Saving the Himalayan oaks
An interview with David Cranwell, a New Zealander who has undertaken the saving of the Himalayan evergreen oaks of Northern India, which are dying as the result of soil erosion and deforestation.
Himalayan evergreen oaks of Northern India are dying in their thousands and are now one of the most endangered species of trees in the Himalayas. Population pressures on their delicate ecosystem have caused erosion and deforestation, and this now rare evergreen oak (Quercus Leucotrichophora) is in danger of extinction.
In 1994, New Zealander David Cranwell, Product Development Manager for ENZA New Zealand (International), was sent to Uttar Pradesh on a World Bank feasibility study on the growing of pipfruit (apples and pears) in the State. David saw the destruction of the oak forests with resultant desolation of the land, and decided to try and save the trees. Share International correspondent Shirley Nairn interviewed David Cranwell at his home in Havelock North, New Zealand.
Shirley Nairn: You have established a trust called the Ranichauri Eastwoodhill Trust. Can you tell us what prompted this name and how you started this new project?
David Cranwell: First of all, I have a real love of trees. Before I went to India, I visited Eastwoodhill in Gisborne [New Zealand] which has the largest collection of Northern Hemisphere trees in the Southern Hemisphere. It was started by a farmer. I spent two days there and a tree that really interested me was the Himalayan Oak. I tried to get a tree for myself but they were unavailable in New Zealand.
Then I went to India on a World Bank project in Uttar Pradesh, which is the largest and poorest state in India. We were up in the foothills of the Himalayas and that's where I saw the Evergreen Oaks. I also met an ecologist there, Dr Sah, from the G.B.Pant University of Agriculture and Technology at Ranichauri. He told me the farmers cut leaves and branches off the trees to feed the cattle. They also use the wood as fuel. The oaks are so heavily cropped that they don't have acorns and the trees get weaker. Thousands of hectares of Himalayan Oaks have been lost.
SN: What was the next step you took?
DC: I asked Dr Sah if there would be a possibility of working with him at the University of Ranichauri. While talking, I was thinking that if we could grow the acorns and sell the trees in New Zealand we could help the work of conservation to progress in the Himalayas. The University at Ranichauri is strapped for development cash and can only support a small conservation nursery. They know what the problem is but money shortages prevent them from advancing conservation to the level they would like. I thought I could start this programme in New Zealand. Dr Sah said: "Yes, we could work together," and that he would give any help needed from the University if we could help with funds.
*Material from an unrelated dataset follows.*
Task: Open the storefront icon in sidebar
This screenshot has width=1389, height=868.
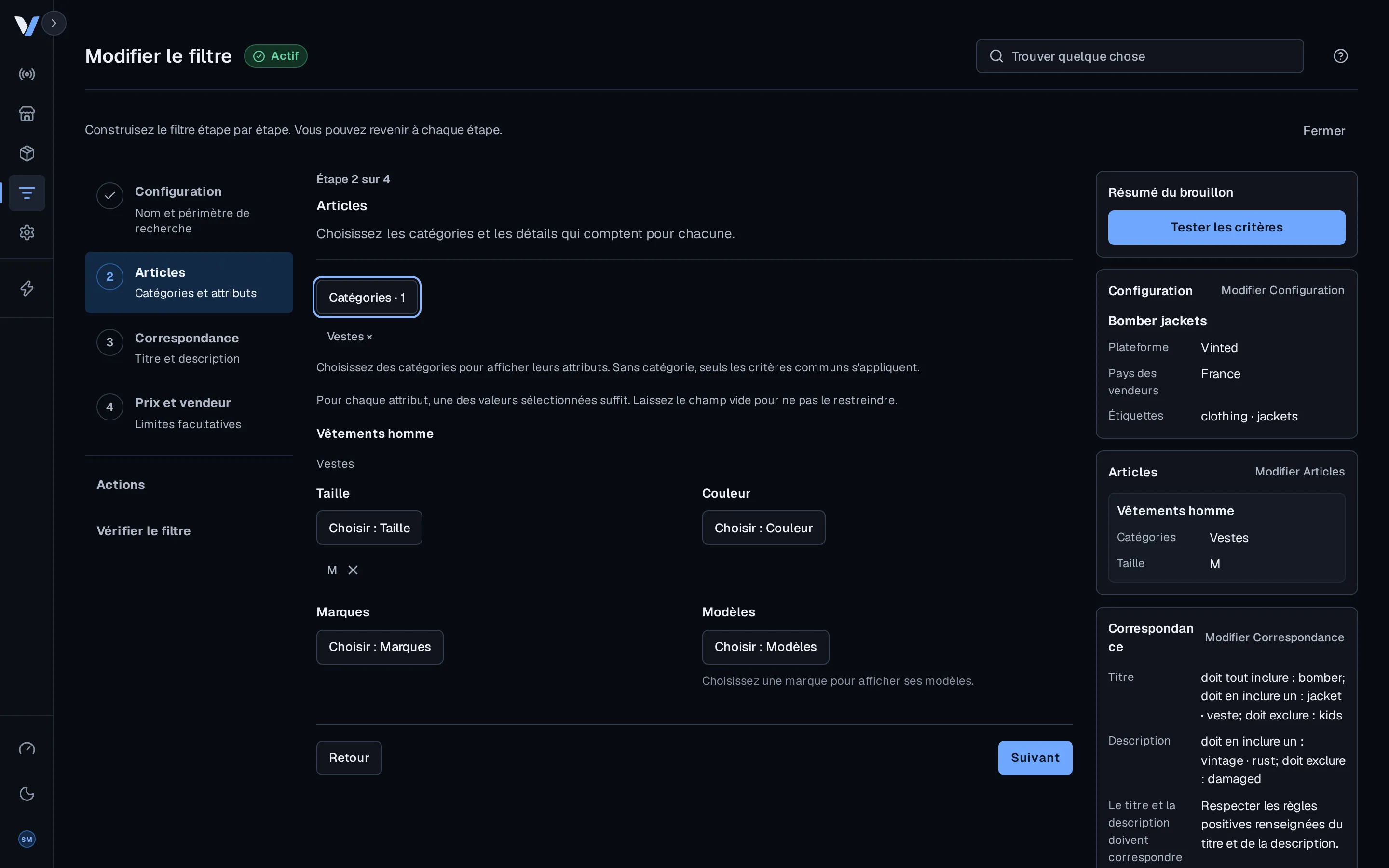Action: 27,114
SI: That was the start of a co-operative effort involving two countries?
DC: Yes. Back in New Zealand I applied to the Ministry of Agriculture for an import permit for some Himalayan acorns. The species was allowed to be imported under quarantine. I wrote to Dr Sah and said we could bring them in thinking he would probably send me 50 acorns. The import permit allowed a maximum of 2,000 acorns. A parcel arrived containing 2,000 acorns. They were grown in a commercial nursery with a 60 per cent germination rate. The second batch a year later I raised myself, achieving 85 per cent germination.
SI: You must have done a lot of research and asked for help from many institutions in order to set up the Trust.
DC: Not really. I had an idea which I felt good about. I approached Sir Edmund Hillary, who spent 30 years providing funds for hospitals and schools in Nepal. I asked his opinion of the concept. He responded by saying it was "a wonderful idea" and that he would love to help in any way he could. [Sir Edmund Hillary had been New Zealand High Commissioner in India for 3 years.] The present New Zealand High Commissioner in India gave us $10,000 which we used to buy two New Zealand designed propagation houses with mist systems which have been shipped to India. The new houses have replaced the almost derelict house at the University. These houses will be used to increase the researchers' ability to propagate cuttings and raise seedlings to be used for conservation in the area. ENZA put money into producing brochures and a local company of barristers and solicitors are providing all legal and financial work free of charge.
SI: What role will the Trust play in India?
DC: The role will be very much in the background. We don't want to be seen as going into Northern India and telling the local people what to do. We would like jointly to identify key problems; provide resources to the villagers, enabling them to manage the projects; and in time plan to have a student exchange between India and New Zealand for students and graduates. We hope the links between New Zealand schools and schools in Ranichauri will in time promote a positive relationship between Indian and New Zealand children.
SI: How do you plan on selling the trees in New Zealand?
DC: In September this year I'm giving up my full-time position with ENZA to concentrate on the project to ensure its success. The Himalayan Oak is a large tree, 16-18m, so is more suited to places like parks and schools rather than to small city areas. The primary focus is for companies and individuals to buy and donate trees to schools, but a number of trees have also been bought by individuals as memorials. As part of the package, a booklet and video about the project is included with each tree.